Saturday, July 12, 2008
This, my friend, is the bread that nearly burnt my face off.
At first look it may appear as humble jalapeño-cheddar bread, lovingly crafted for a prime spot at the dinner table. But looks, my friend, they are deceiving. This bread will own your fucking face.
Apparently the folks at the market thought it would be a game to distract with an artistic sprinkling of sliced jalapeños over the surface, while riddling the dough itself with jalapeño juice and seeds. Oh yes, that's right, the juice and seeds are in the dough. So what happens, you ask? Well let me tell you.

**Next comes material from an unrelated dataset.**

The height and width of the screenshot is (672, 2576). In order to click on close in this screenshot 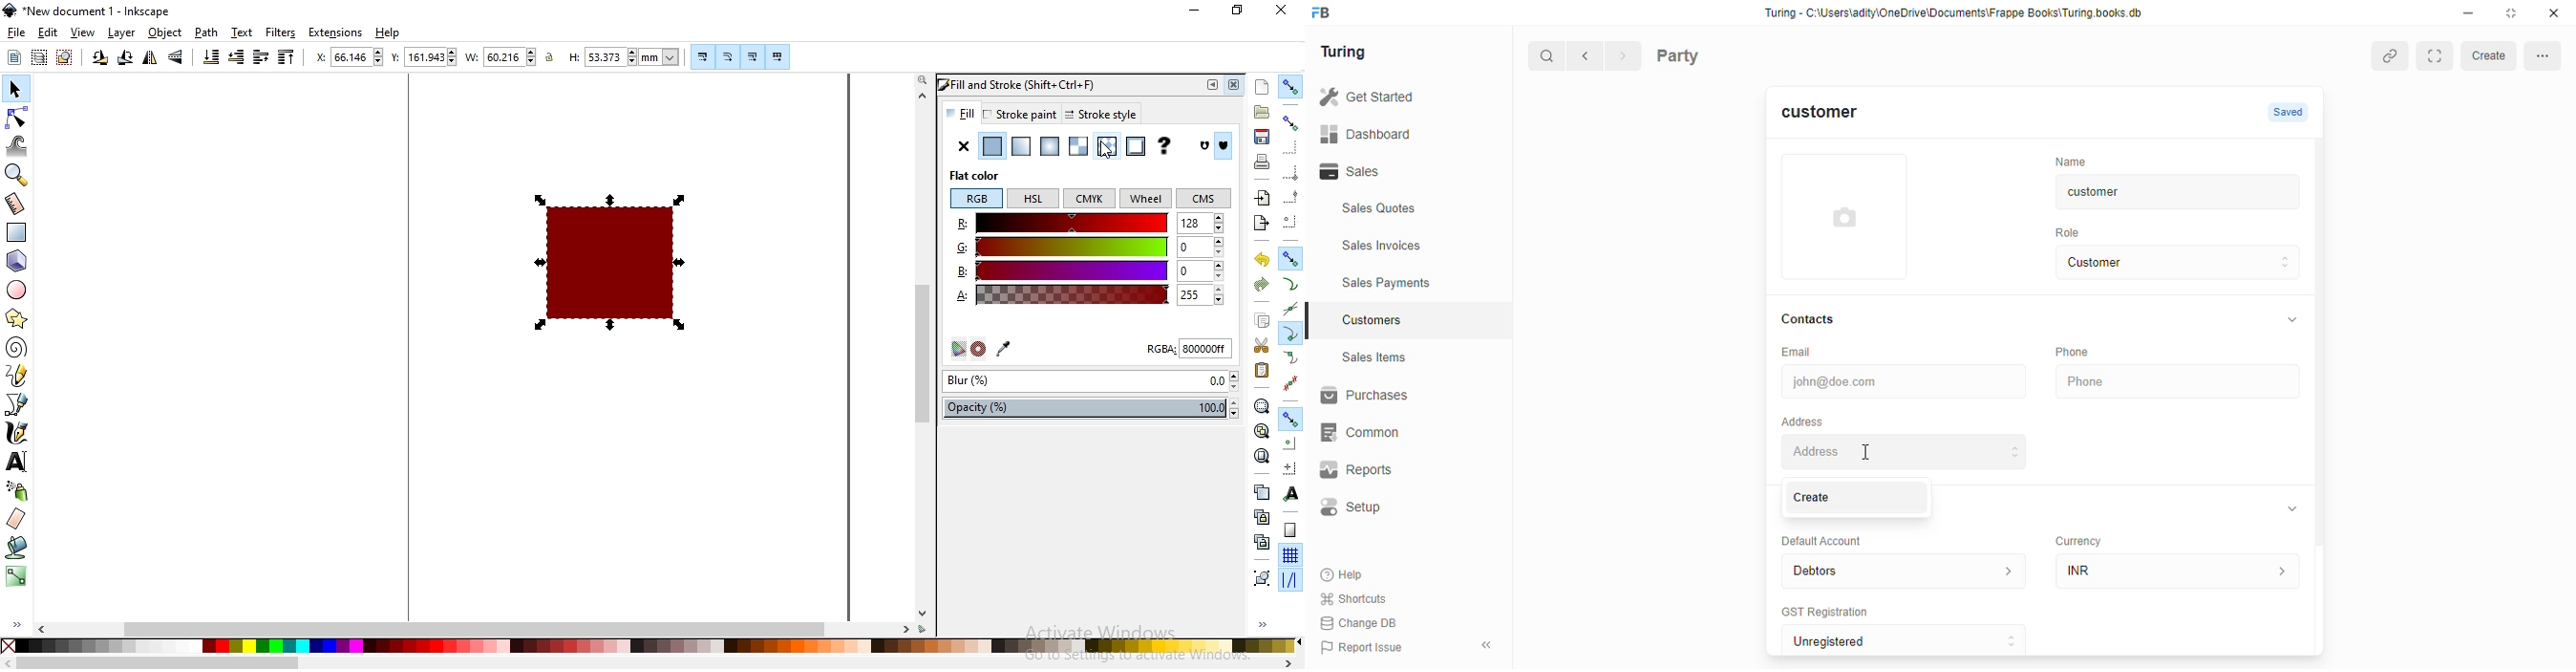, I will do `click(1280, 11)`.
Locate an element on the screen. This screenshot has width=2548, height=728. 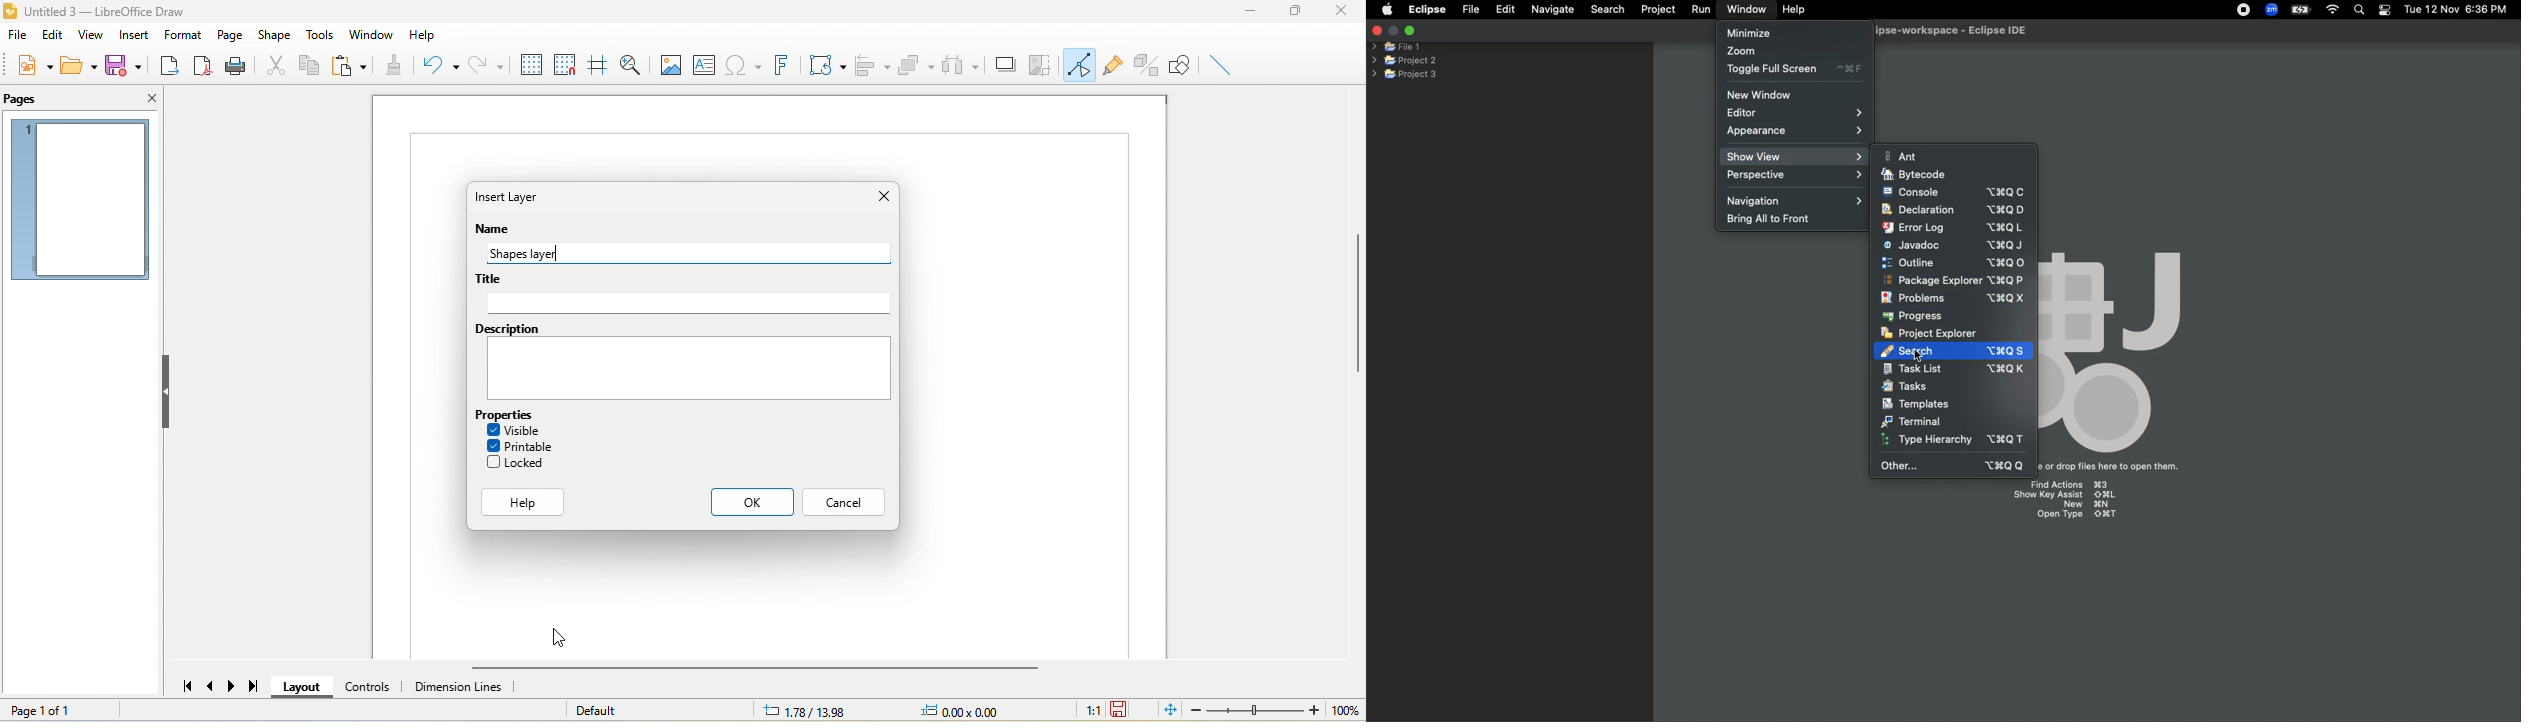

You unsuspectingly bite into this monstrous creation masquerading as an appealing artisanal bread, notice a pleasant tingling of heat from the jalapeño, the piquant bite of sharp cheddar, the pleasant crispness of the crust. And then you chew. It as at chewing time you realize that pleasant tingle you noticed before is turning into a raging, vengeful fire in your mouth. Within seconds your mouth feels like it may actually burst into flame. Your eyes bug out and you instantly start to sweat. In your haste to grab a glass of milk to quench the hell-like fury you nearly spill an entire gallon of milk.
After guzzling nearly a pint of fat-free milk you notice your husband out of the corner of your eye, still seated at the dinner table, snickering and happily nibbling away on a huge chunk of the devil's own jalapeño-cheddar bread.